[Dataset records]

....

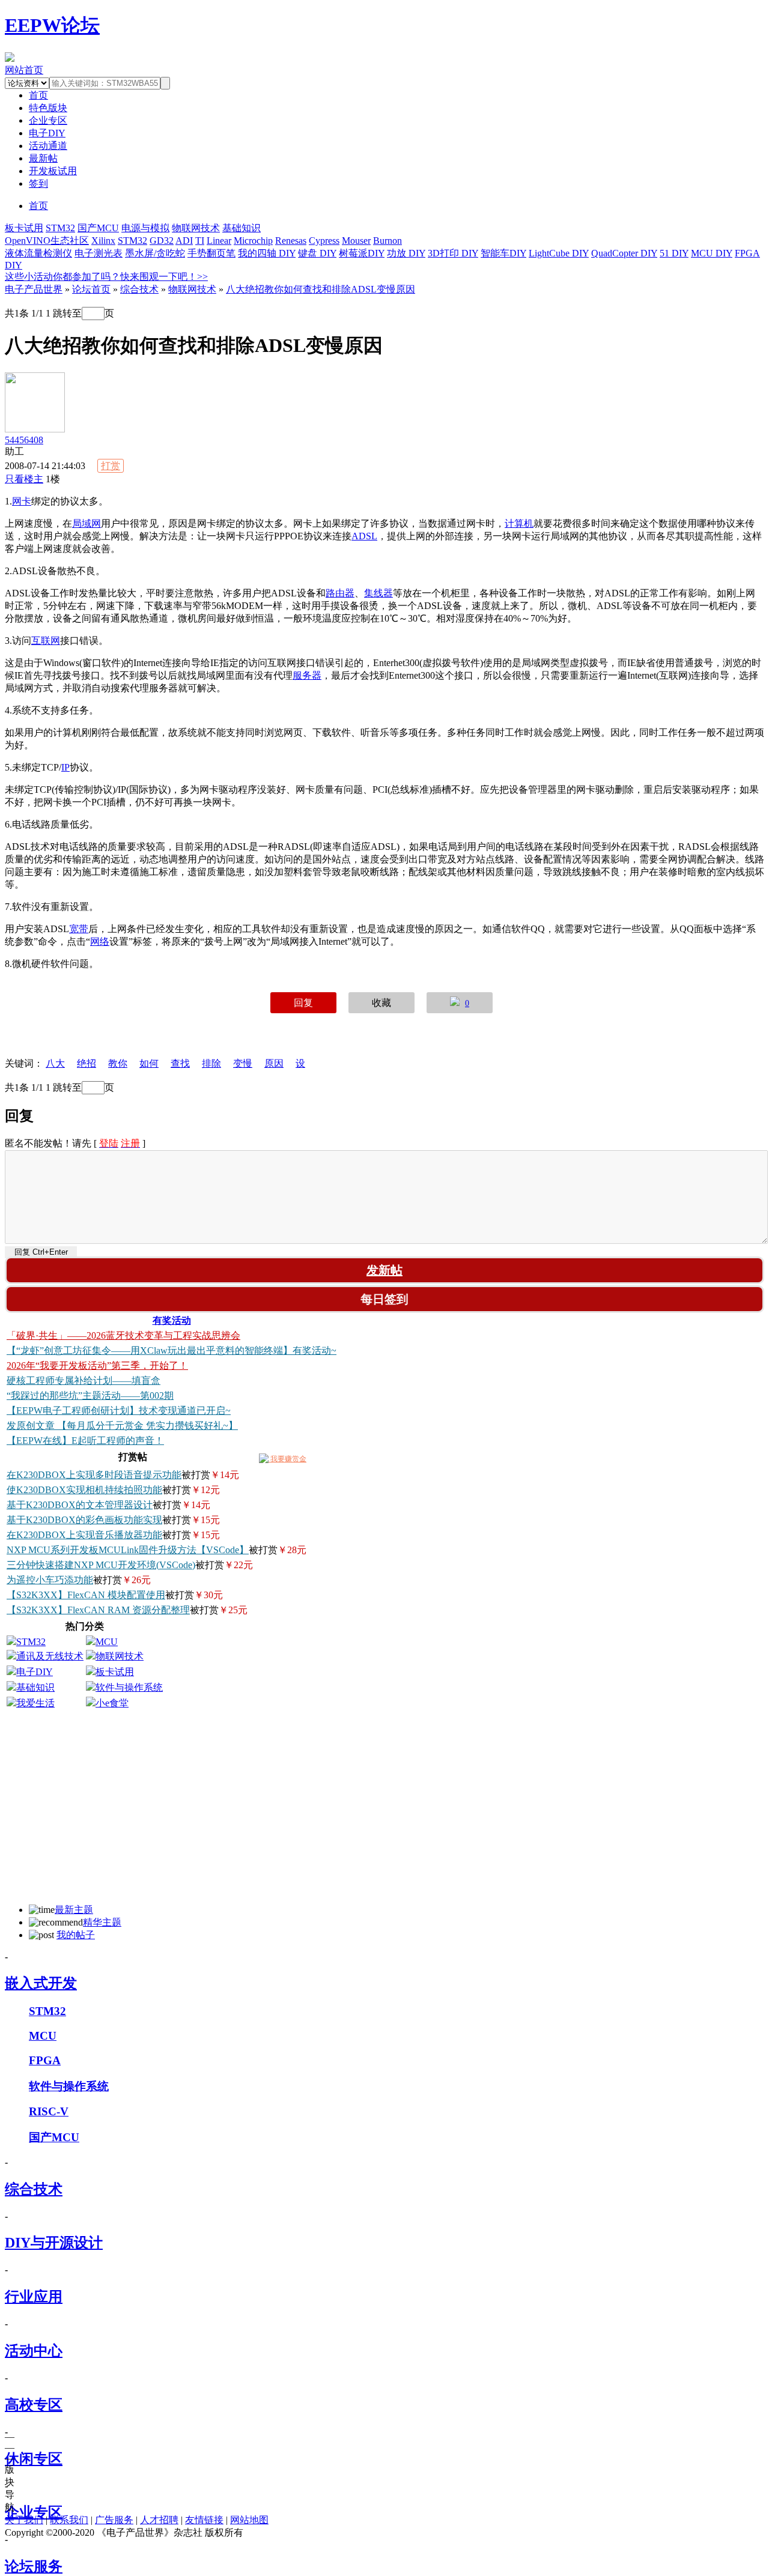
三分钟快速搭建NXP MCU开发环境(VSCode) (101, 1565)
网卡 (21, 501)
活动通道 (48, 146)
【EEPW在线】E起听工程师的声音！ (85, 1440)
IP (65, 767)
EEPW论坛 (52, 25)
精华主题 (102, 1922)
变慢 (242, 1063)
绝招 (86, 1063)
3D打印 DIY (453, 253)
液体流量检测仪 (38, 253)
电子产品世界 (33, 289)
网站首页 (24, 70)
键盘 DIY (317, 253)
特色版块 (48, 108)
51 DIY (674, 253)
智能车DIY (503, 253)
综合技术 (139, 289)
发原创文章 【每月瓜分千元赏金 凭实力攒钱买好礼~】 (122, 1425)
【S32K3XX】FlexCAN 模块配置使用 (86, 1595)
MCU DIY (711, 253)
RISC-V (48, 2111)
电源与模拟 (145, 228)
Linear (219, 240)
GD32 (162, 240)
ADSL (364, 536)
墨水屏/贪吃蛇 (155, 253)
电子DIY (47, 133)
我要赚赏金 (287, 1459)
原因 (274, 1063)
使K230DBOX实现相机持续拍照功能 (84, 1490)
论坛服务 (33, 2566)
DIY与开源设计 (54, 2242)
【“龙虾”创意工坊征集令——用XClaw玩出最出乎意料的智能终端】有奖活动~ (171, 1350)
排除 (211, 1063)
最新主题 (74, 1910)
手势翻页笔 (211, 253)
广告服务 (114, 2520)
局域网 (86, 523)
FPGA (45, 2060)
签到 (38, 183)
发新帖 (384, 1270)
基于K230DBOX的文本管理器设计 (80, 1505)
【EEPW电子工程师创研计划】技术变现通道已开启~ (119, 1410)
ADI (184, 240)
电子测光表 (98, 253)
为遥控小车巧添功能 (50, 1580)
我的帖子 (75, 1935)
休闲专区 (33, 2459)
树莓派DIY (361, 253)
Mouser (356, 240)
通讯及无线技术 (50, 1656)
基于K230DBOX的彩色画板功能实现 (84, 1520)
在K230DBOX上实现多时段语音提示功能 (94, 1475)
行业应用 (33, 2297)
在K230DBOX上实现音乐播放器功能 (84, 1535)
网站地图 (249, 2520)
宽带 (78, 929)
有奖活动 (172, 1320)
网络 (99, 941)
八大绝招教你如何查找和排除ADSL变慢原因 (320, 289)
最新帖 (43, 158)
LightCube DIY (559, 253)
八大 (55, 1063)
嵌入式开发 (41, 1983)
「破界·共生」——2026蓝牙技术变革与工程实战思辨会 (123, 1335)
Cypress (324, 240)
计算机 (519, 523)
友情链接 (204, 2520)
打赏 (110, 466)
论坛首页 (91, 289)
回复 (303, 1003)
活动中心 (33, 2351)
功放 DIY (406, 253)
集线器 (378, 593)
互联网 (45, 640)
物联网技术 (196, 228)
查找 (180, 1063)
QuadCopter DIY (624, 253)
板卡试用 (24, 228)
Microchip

....

In your answer, include only the lines above starting at the line that holds "八大绝招教你如何查找和排除ADSL变慢原因 (320, 289)" and ending at the line that holds "功放 DIY (406, 253)", copied exactly.

八大绝招教你如何查找和排除ADSL变慢原因 (320, 289)
最新帖 (43, 158)
LightCube DIY (559, 253)
八大 (55, 1063)
嵌入式开发 (41, 1983)
「破界·共生」——2026蓝牙技术变革与工程实战思辨会 (123, 1335)
Cypress (324, 240)
计算机 (519, 523)
友情链接 (204, 2520)
打赏 (110, 466)
论坛首页 (91, 289)
回复 (303, 1003)
活动中心 (33, 2351)
功放 DIY (406, 253)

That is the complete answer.